The old saw about drinking eight glasses of water a day for overall health is widely considered a myth.
But research over the years has suggested that drinking extra water helps the kidneys clear sodium, urea and toxins from the body. And in the past year, two large studies found a lower risk of long-term kidney problems among people who drink more water and other fluids daily.
In a report published in the journal Nephrology in March, researchers at the University of Sydney in Australia and elsewhere followed more than 2,400 people older than 50. Those who drank the most fluids, about three liters daily, had a "significantly lower risk" of chronic kidney disease than those who drank the least.
And in a study published last month in The Clinical Journal of the American Society of Nephrology, Canadian scientists followed 2,148 healthy men and women, average age 46, for seven years.
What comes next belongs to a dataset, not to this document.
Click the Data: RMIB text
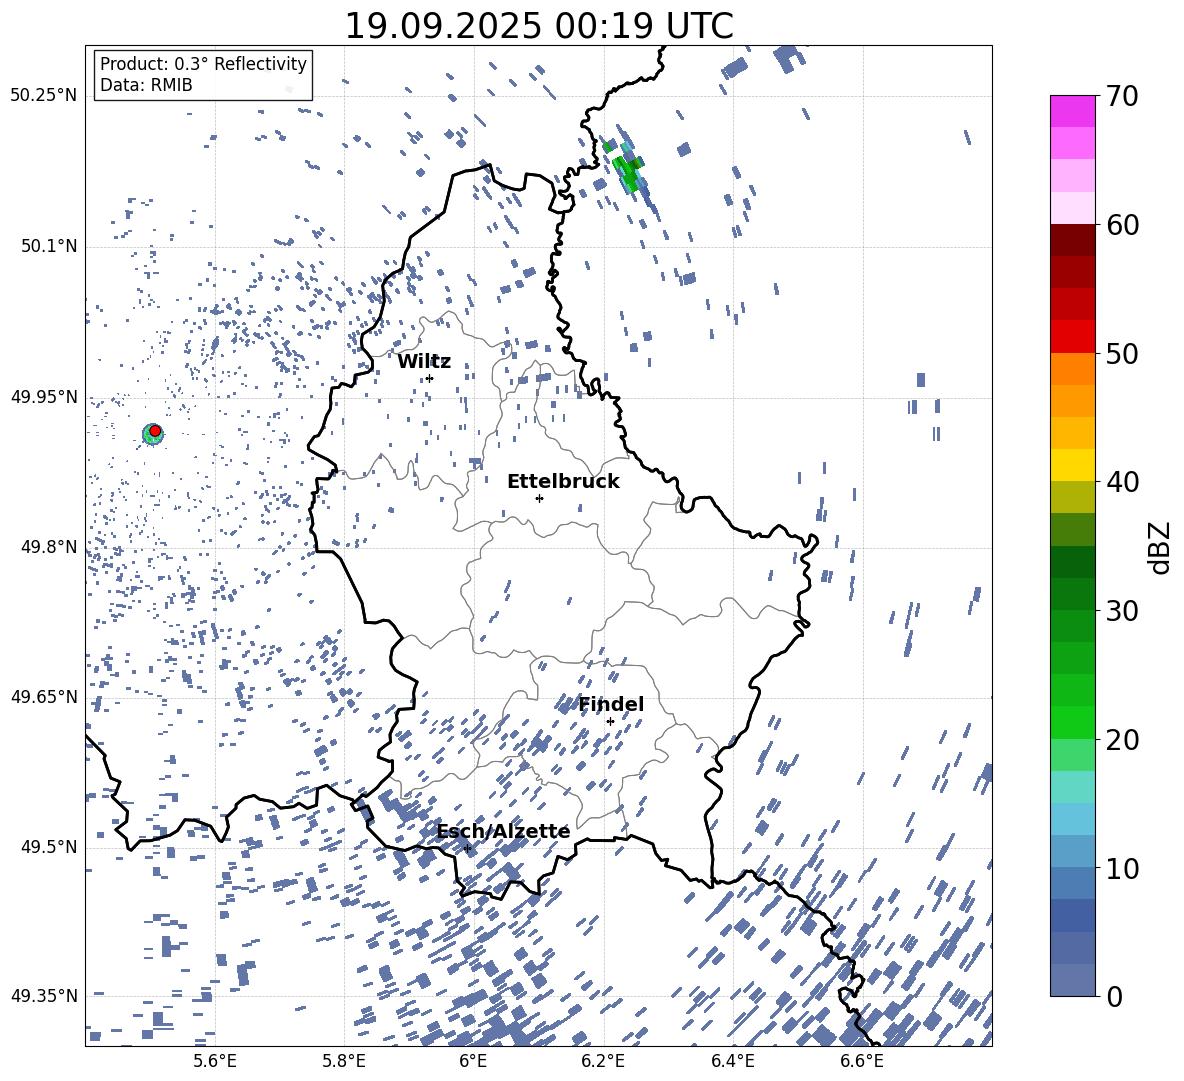This screenshot has height=1081, width=1184. click(146, 85)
They looked at markers of kidney function and health and used urine volume to determine how much fluid the subjects drank daily. After controlling for diabetes, smoking, medication and other factors, they found that those who had the highest urine volume — in other words, those who drank the most fluids — were least susceptible to declines in kidney function.
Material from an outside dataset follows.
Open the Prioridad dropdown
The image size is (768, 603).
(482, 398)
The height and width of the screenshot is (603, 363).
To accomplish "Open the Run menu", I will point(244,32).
The findings, the authors said, do not support "aggressive fluid loading," which can cause side effects. But they do provide evidence that moderately increased fluid intake, above two liters daily, "may in fact benefit the kidney."
"Believe it or not, there now does seem to be some merit and evidence to support the 'myth' that eight large glasses of fluid a day is good for your kidneys," said Dr. William Clark, an author of the study and a nephrologist at the London Health Sciences Center in Ontario.
THE BOTTOM LINE: A moderately increased intake of fluids may protect the kidneys.